Texte source:
Dans sa déclaration, Worker'Voice réaffirme son accord avec les positions de classe essentielles qui sont la base de notre courant et de Workers'Voice. Mais, malgré cet accord sur les principes, Workers'Voice annonce qu'il rompt toute discussion avec nous à cause d'un désaccord :

I - sur le regroupement des révolutionnaires aujourd'hui.

II - sur la question de l'Etat dans la société postrévolutionnaire, la période de transition.

Avant d'entrer dans les détails de cette déclaration, il faut préciser tout de suite que Workers'Voice doit assumer toute la responsabilité politique de la rupture, c'est Workers'Voice qui a pris la responsabilité de supprimer même  le minimum de relations avec notre courante Notre courant n'abandonne pas la discussion avec des groupes en évolution, surtout si leur orientation politique s'appuie sur les positions de classe qu'il est extrêmement important de développer et de diffuser  au sein de la lutte de classe Ce sont de profondes divergences politiques et la mise en question des frontières de classe qui peuvent motiver la rupture de tout contact.; et l'arrêt de toute discussion entre  des groupes. Nous ne discutons pas, par exemple, avec des organisations staliniennes ou trotskystes parce que "discuter" avec la contre-révolution n'a aucun sens, Or, bien qu'il existe d'importantes divergences entre Workers'Voice et notre courant, nous ne les avons jamais mises sur le même plan que celles que nous pouvons avoir avec la contre-révolution elle-même! A aucun moment nous n'avons tenté ni même souhaité de mettre fin à la discussion avec Workers'Voice. Au contraire, nous considérons que la rupture de Workers'Voice constitue une fuite devant les responsabilités des révolutionnaires dans leur tâche de clarification  des positions de classe par la confrontation des idées.

Comment Workers'Voice justifie-t-il sa rupture?

I -- Sur le premier point qu'il soulève, Workers'Voice est d'accord pour dire que "les frontières de classe indispensables à tout regroupement international des révolutionnaires existent déjà". De plus, ces frontières de classe sont fondamentalement à la base de la constitution de notre courant et de Workers'Voice. Le problème que se pose Workers'Voice, c'est :

1-        que ce n'est pas le bon moment pour un regroupement et notre courant précipite le processus

2-        que notre courant exigerait un regroupement en soumettant les autres groupes "à nos conditions".

Données collectées:
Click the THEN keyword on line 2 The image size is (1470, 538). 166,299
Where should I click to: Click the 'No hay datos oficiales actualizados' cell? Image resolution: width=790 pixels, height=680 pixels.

Travail à réaliser: Dans le texte source sur la rupture de Workers'Voice, sur quels deux points porte le désaccord que Workers'Voice invoque pour rompre toute discussion ? Le listing n'est pas requis pour cet exercice.

Exercice corrigé: Sur le regroupement des révolutionnaires aujourd'hui, et sur la question de l'État dans la société postrévolutionnaire, c'est-à-dire la période de transition.